— Problem to work on —
Give back each line of the data exactly as it reads, minus the pictures.

— Information given —
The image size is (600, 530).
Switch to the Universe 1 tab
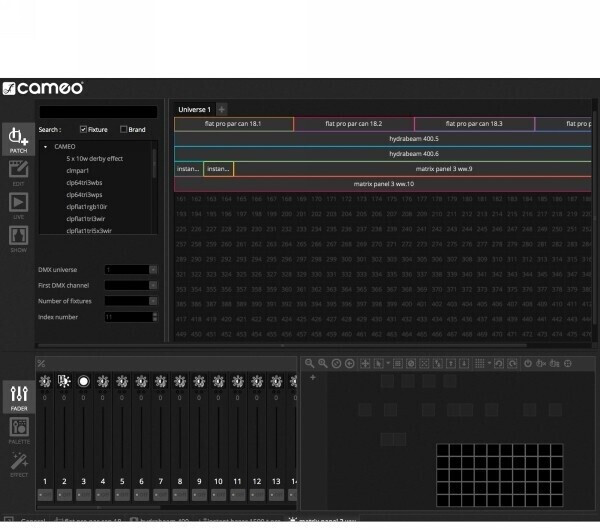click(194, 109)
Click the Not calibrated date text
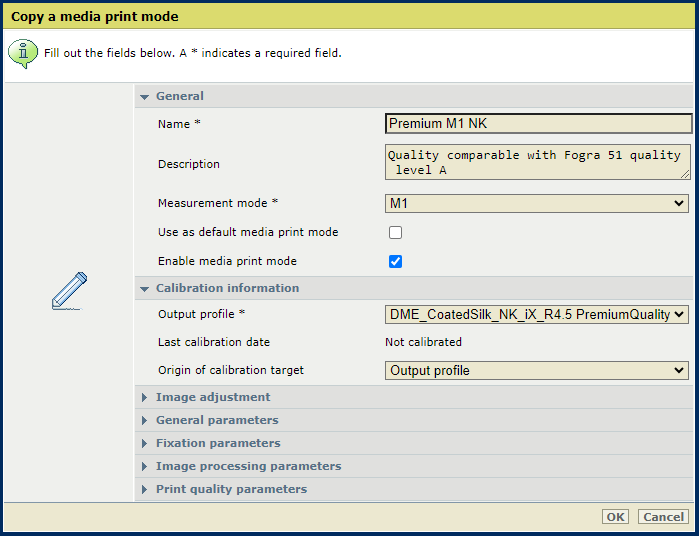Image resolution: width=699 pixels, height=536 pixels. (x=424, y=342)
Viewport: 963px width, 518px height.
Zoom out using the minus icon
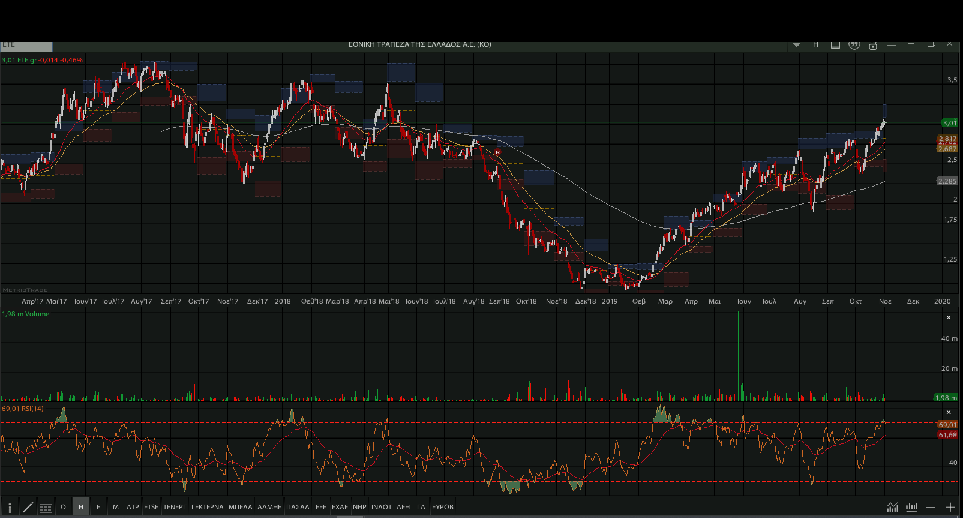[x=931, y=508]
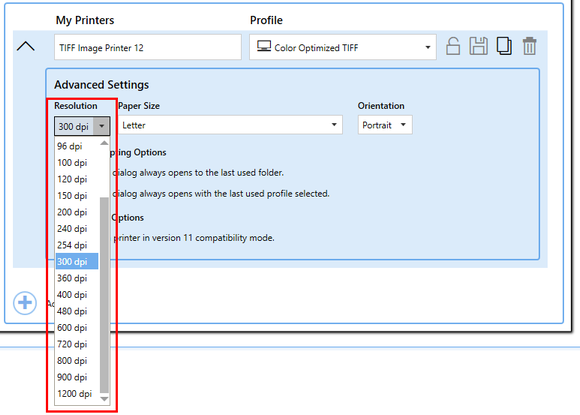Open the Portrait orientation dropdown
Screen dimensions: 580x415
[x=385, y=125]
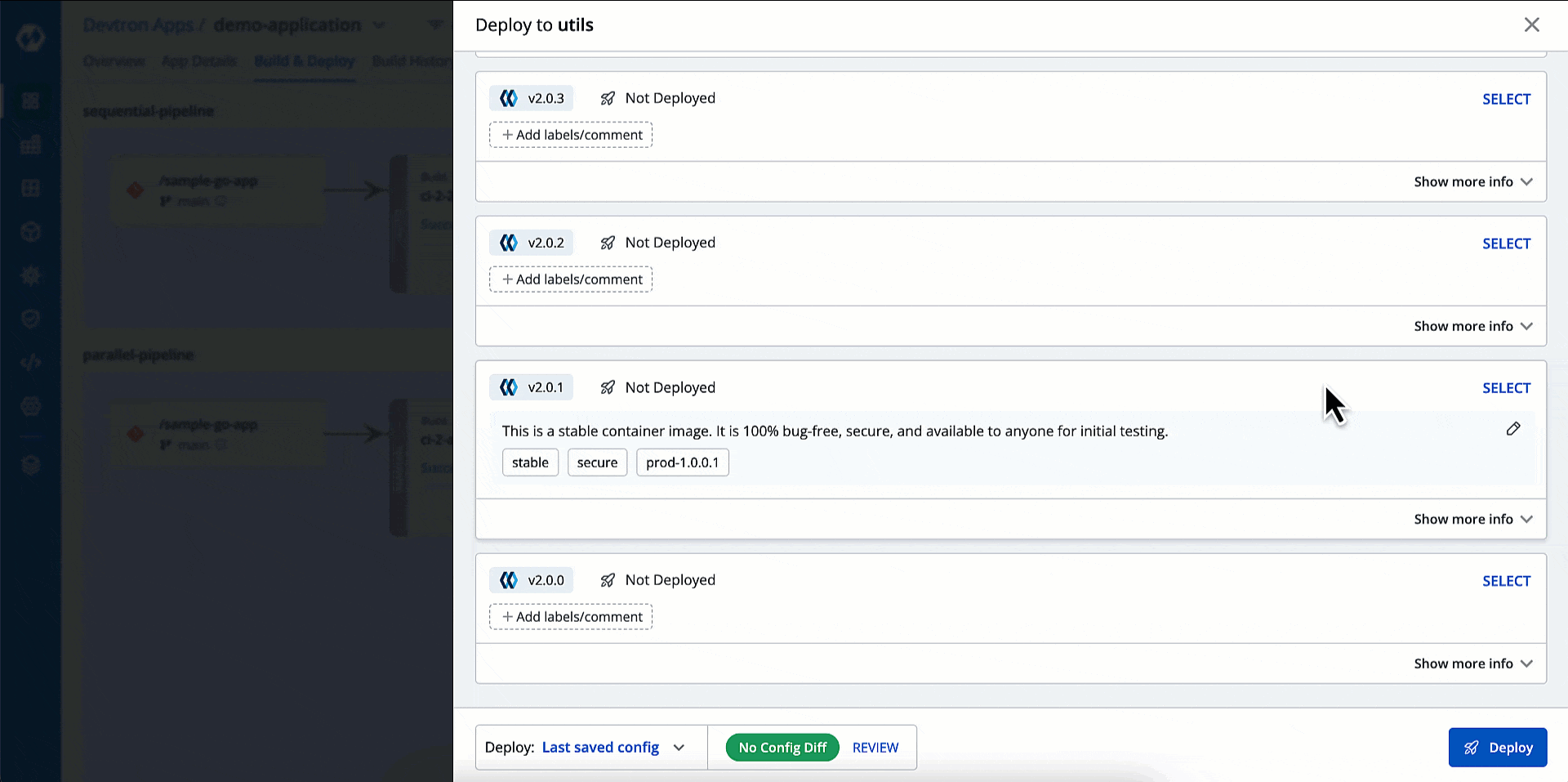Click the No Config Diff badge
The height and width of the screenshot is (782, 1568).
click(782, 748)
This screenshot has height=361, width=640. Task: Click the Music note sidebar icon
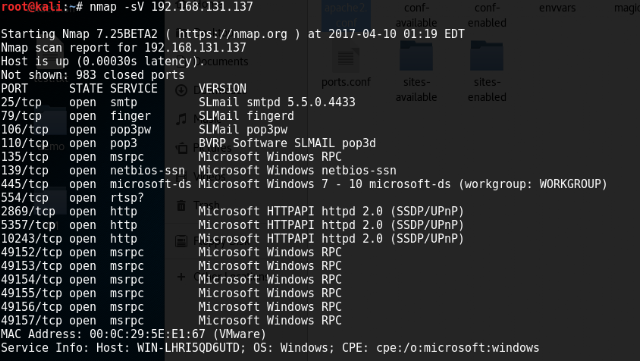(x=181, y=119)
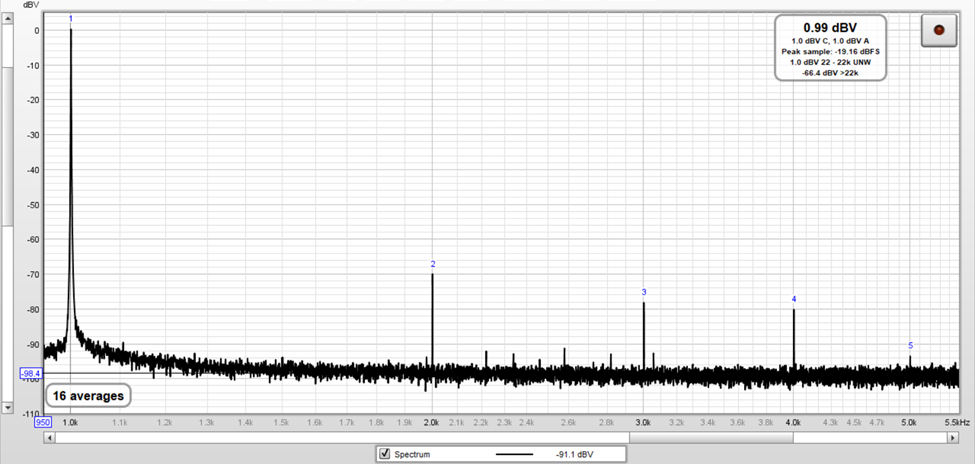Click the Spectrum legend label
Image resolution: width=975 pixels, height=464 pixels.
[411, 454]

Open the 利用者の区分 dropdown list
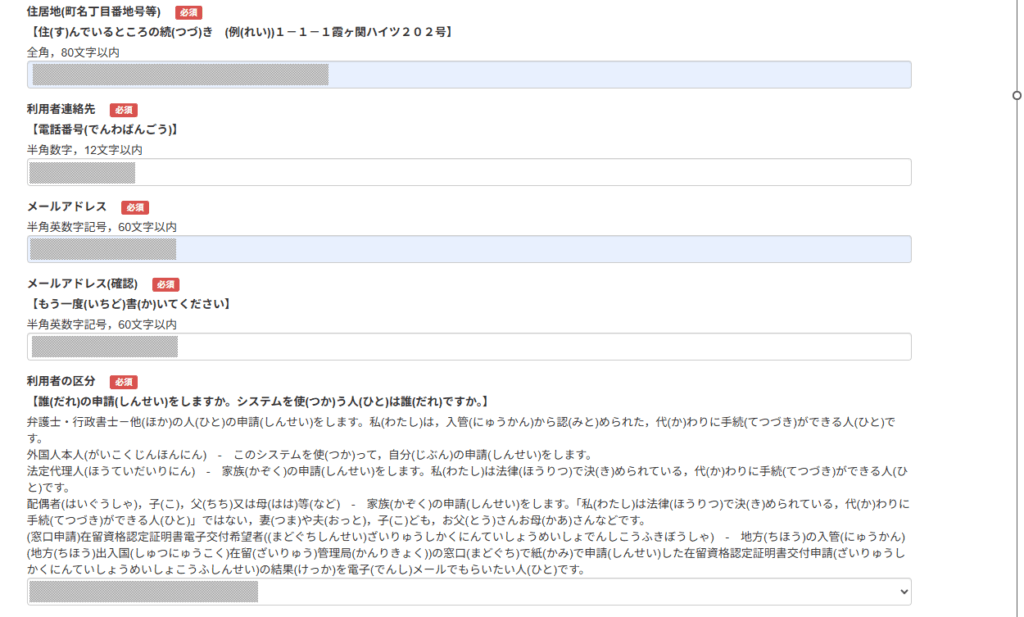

— Your response —
The image size is (600, 530).
Switch to the Universe 1 tab
click(194, 109)
Click the Not calibrated date text
Image resolution: width=699 pixels, height=536 pixels. (x=424, y=342)
Viewport: 963px width, 518px height.
Zoom out using the minus icon
[x=931, y=508]
Open the Portrait orientation dropdown
Screen dimensions: 580x415
[x=385, y=125]
Click the No Config Diff badge
The height and width of the screenshot is (782, 1568).
click(782, 748)
This screenshot has height=361, width=640. Task: Click the Music note sidebar icon
(x=181, y=119)
Click the Spectrum legend label
Image resolution: width=975 pixels, height=464 pixels.
[411, 454]

Open the 利用者の区分 dropdown list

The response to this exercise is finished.